** Opening INFORMATION PROVIDED block **

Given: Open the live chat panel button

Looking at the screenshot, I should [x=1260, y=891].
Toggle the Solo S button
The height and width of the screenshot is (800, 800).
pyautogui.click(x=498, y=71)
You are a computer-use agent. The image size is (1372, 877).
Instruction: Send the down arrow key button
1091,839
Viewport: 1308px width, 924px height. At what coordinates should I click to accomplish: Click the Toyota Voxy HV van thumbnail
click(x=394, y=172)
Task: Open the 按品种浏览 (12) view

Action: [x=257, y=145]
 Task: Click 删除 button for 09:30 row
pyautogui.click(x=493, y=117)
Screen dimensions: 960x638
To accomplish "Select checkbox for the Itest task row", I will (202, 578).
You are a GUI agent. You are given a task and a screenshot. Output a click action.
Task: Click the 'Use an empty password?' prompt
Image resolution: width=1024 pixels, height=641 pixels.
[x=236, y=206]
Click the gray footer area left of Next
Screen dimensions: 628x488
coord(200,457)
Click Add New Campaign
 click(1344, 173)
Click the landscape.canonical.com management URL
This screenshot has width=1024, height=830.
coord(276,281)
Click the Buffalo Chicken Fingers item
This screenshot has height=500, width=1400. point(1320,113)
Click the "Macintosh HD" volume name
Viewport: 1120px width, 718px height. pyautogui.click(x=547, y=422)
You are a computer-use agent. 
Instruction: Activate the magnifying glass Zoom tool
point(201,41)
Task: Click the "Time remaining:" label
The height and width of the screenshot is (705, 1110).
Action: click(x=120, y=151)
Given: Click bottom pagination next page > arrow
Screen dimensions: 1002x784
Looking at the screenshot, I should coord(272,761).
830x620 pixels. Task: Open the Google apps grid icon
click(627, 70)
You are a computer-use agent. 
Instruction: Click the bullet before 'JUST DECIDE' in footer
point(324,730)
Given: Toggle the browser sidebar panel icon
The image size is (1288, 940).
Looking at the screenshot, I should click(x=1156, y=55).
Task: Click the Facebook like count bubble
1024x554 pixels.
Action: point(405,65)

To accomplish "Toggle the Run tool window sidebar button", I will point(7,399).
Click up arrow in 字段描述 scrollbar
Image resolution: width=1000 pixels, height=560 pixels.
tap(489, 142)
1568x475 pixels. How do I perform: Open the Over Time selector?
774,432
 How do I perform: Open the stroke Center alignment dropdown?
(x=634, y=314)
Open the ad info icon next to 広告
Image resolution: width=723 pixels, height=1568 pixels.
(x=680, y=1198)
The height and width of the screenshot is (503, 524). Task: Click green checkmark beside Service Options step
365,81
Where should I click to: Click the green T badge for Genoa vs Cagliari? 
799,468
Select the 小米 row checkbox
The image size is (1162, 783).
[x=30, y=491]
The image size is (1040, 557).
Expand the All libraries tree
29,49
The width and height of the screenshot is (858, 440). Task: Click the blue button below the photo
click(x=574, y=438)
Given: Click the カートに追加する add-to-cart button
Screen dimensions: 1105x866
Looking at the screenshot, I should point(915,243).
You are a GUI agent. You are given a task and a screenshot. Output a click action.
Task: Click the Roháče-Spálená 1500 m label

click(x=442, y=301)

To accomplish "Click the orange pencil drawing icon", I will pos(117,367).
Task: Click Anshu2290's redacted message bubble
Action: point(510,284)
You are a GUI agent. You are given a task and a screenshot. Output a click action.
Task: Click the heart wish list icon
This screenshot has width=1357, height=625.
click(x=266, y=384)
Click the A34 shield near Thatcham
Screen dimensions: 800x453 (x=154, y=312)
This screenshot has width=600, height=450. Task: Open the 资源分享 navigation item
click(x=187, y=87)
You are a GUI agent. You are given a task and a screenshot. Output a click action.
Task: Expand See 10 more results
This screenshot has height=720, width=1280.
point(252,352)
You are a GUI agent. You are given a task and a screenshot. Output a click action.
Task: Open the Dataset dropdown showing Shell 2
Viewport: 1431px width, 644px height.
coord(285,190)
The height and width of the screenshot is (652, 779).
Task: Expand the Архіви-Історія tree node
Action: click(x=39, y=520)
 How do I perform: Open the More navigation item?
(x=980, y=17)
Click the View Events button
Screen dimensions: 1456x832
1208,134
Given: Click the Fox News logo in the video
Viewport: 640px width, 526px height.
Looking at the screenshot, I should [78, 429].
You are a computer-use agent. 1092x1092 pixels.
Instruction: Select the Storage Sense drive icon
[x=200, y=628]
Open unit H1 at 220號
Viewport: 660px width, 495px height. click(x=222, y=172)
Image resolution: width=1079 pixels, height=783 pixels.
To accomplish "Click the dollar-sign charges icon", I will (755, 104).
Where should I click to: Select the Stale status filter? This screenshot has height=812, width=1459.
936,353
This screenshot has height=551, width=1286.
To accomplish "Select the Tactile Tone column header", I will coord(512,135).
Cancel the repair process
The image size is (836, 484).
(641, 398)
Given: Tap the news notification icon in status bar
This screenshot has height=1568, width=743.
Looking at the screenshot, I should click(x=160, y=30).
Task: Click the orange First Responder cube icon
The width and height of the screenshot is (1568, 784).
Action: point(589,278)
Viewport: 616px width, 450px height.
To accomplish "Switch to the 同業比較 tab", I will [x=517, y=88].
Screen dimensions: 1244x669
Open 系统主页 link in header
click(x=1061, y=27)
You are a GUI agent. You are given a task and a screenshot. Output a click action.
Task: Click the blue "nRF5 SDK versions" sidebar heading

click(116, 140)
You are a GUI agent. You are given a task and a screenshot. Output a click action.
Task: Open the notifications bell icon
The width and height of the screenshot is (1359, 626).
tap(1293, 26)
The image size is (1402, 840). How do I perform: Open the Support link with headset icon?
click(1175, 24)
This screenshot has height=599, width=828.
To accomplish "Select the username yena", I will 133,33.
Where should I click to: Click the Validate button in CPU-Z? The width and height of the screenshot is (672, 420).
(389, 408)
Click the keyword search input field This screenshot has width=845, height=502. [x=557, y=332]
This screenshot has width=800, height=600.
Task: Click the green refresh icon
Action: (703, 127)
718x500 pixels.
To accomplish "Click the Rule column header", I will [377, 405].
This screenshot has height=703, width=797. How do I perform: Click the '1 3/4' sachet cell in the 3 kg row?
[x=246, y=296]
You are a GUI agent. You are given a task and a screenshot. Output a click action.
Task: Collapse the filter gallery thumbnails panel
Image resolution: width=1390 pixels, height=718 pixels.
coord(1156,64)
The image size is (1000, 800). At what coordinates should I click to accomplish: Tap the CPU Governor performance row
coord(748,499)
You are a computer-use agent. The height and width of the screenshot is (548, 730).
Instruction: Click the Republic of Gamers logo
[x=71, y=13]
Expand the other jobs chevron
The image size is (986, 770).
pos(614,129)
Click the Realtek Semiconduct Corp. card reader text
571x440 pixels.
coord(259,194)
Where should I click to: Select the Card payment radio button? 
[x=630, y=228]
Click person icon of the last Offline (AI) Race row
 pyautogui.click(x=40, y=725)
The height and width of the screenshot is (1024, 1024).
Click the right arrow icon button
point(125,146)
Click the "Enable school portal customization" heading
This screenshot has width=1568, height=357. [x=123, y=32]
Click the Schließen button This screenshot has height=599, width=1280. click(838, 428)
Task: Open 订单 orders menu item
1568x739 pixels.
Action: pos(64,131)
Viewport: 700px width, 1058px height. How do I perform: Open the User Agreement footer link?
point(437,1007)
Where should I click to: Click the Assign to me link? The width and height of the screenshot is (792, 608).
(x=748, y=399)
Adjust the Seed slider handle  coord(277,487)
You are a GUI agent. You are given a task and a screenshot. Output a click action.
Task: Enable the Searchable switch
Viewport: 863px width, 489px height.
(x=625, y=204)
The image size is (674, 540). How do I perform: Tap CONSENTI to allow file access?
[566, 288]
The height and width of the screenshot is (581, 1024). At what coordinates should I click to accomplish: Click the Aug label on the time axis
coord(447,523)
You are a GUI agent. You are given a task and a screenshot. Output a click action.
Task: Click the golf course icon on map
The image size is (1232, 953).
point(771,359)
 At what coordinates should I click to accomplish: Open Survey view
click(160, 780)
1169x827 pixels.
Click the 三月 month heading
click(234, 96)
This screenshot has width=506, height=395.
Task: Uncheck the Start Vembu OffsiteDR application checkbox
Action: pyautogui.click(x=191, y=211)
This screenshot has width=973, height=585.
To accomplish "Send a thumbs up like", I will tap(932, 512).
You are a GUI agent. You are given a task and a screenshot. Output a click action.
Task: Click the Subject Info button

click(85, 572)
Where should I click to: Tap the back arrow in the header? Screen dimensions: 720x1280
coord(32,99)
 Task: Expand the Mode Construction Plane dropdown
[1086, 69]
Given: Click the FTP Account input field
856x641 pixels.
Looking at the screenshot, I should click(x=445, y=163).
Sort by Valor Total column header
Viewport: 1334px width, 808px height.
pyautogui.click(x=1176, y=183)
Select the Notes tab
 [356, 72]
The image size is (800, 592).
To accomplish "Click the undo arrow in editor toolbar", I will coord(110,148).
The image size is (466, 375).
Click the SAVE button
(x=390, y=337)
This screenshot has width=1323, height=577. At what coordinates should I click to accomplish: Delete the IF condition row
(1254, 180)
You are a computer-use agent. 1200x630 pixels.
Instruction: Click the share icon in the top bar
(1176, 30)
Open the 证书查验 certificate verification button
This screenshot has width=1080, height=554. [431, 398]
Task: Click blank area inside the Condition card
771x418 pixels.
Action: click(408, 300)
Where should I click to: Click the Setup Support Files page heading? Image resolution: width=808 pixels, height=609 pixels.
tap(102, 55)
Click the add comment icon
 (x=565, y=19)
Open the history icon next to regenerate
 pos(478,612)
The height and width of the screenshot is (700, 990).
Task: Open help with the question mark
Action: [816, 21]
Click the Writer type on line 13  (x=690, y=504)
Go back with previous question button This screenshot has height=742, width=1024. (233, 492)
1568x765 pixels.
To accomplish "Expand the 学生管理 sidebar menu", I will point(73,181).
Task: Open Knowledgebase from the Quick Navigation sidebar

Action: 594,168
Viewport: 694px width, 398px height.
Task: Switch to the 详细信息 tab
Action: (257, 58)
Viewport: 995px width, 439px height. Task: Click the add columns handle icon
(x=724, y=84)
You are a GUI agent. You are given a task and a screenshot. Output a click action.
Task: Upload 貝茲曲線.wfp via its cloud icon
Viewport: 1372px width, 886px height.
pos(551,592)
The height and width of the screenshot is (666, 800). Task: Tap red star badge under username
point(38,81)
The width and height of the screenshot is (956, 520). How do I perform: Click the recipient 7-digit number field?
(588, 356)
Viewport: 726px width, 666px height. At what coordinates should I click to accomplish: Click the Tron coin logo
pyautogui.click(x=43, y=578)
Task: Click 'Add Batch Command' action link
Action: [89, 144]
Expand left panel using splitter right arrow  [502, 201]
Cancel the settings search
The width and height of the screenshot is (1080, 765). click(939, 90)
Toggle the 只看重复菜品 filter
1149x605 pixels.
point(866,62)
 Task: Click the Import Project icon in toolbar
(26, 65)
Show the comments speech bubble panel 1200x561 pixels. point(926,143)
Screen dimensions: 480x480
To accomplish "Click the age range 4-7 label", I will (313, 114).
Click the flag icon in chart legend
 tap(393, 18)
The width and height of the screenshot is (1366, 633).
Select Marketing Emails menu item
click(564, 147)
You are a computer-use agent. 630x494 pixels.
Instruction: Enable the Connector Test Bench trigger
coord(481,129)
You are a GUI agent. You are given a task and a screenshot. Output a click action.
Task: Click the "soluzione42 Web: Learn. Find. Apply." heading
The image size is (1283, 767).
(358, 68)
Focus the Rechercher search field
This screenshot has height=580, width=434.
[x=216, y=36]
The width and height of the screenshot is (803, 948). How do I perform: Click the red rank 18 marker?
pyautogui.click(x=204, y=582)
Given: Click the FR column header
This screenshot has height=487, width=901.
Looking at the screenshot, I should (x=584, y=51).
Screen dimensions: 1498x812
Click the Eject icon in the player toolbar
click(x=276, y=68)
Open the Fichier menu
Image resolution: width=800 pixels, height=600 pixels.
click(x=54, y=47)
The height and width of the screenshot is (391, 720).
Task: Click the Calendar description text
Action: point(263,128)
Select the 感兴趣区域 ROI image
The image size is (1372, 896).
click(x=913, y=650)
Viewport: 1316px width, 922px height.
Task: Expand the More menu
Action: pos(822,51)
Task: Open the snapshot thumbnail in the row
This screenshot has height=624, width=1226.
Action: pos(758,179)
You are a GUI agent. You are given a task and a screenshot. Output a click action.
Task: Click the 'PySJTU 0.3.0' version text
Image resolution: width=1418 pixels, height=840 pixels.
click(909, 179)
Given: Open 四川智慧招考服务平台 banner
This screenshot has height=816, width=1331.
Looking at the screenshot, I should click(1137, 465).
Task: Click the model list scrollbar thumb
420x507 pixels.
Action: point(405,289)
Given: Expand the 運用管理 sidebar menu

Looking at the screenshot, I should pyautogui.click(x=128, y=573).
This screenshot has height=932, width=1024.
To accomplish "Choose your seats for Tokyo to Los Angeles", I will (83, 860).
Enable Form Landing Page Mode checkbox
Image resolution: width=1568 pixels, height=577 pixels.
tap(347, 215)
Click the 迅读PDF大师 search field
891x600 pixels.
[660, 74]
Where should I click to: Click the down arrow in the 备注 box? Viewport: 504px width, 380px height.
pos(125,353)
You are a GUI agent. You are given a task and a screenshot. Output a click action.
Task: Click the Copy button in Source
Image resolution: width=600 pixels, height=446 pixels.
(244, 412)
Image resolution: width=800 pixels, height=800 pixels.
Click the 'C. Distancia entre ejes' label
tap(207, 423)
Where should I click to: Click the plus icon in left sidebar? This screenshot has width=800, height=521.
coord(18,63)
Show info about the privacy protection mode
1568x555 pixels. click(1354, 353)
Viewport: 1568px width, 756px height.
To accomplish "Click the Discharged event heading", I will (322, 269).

** Closing INFORMATION PROVIDED block **

The answer must be every line from the records above that contains the word "list", copied in full.

Task: Click the heart wish list icon
Task: Click the model list scrollbar thumb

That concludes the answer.